## WHAT THE TASK ASKS
Please format each line of the rows below as a string in a JSON list, with one string per line. Omit blank lines and leave the pictures out.

## DATASET RECORDS
·····

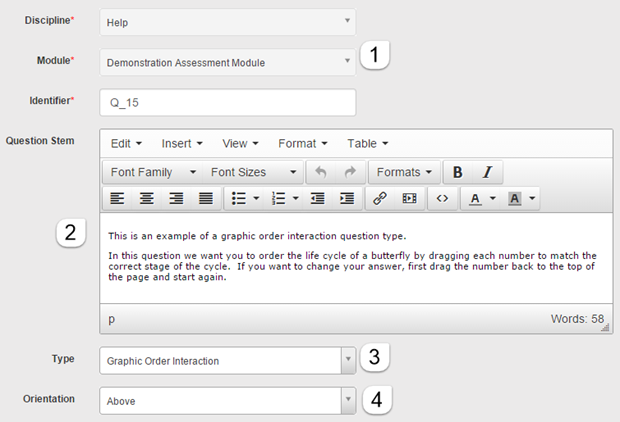Center align the Question Stem text

coord(147,198)
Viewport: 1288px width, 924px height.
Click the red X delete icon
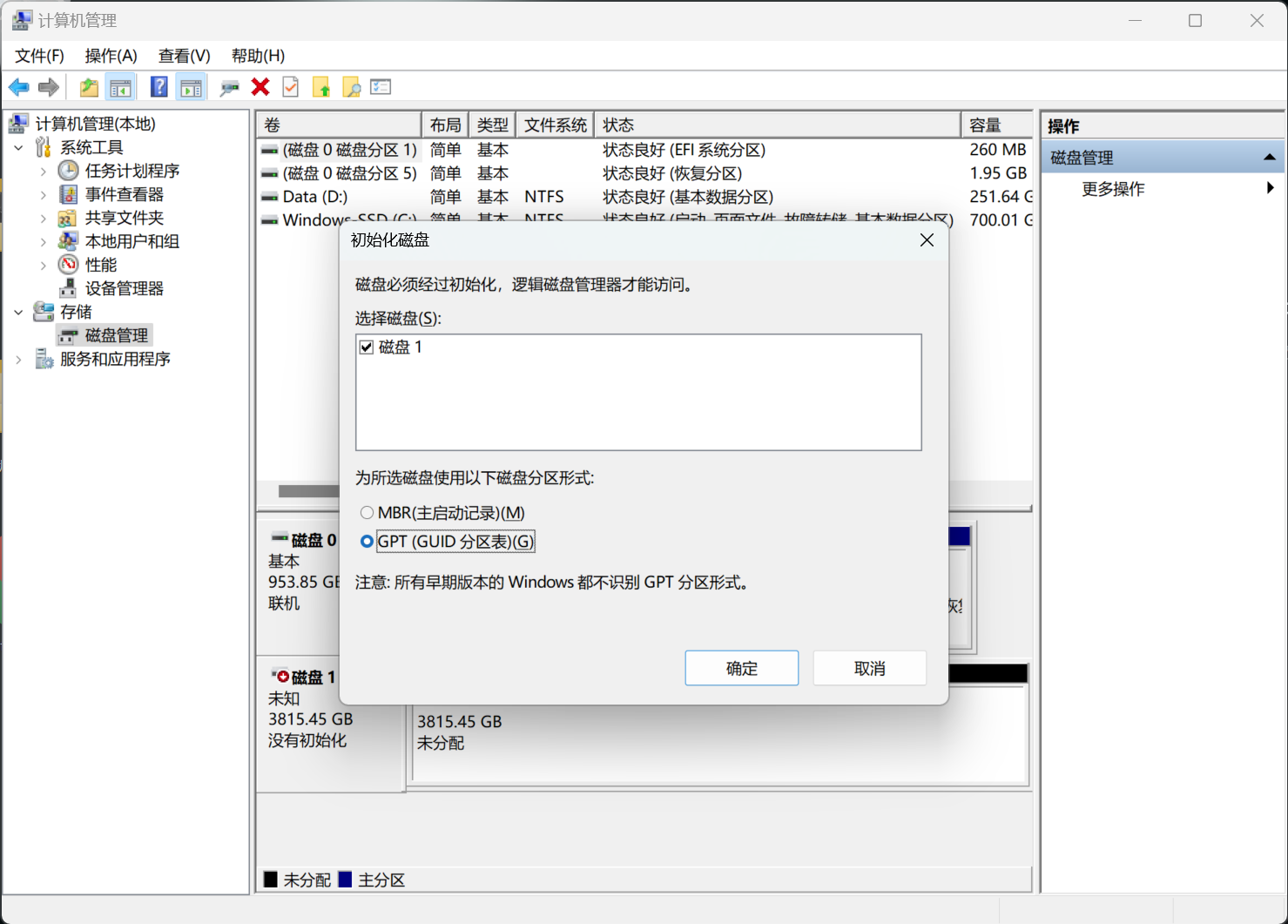point(260,87)
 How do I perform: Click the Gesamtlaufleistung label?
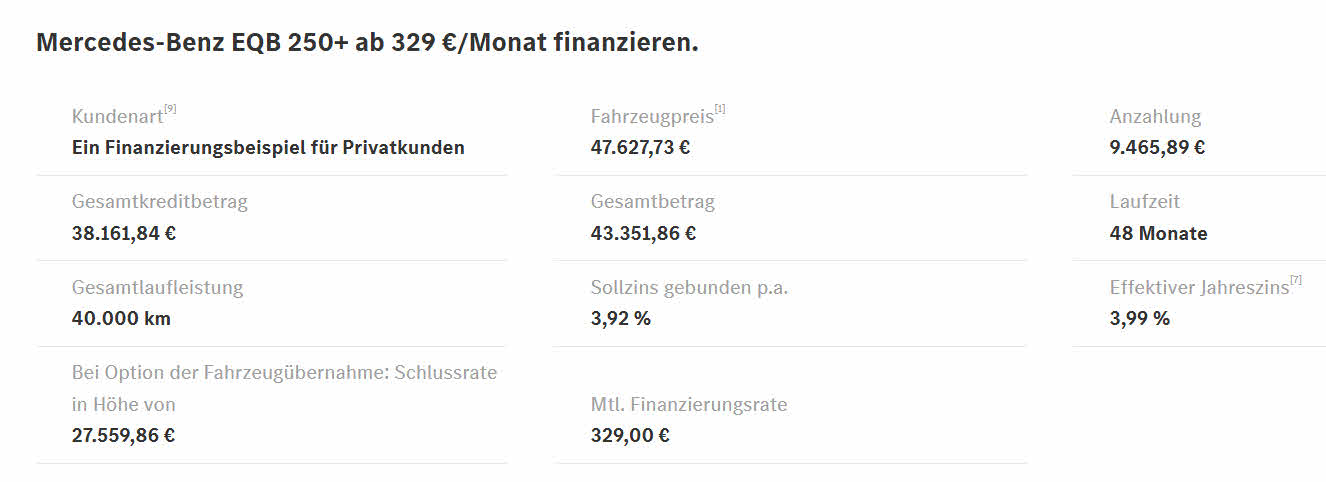(x=157, y=288)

·····

## EXERCISE OUTPUT
[
  "Center align the Question Stem text",
  "coord(147,198)",
  "Viewport: 1288px width, 924px height.",
  "Click the red X delete icon",
  "point(260,87)",
  " How do I perform: Click the Gesamtlaufleistung label?",
  "(x=157, y=288)"
]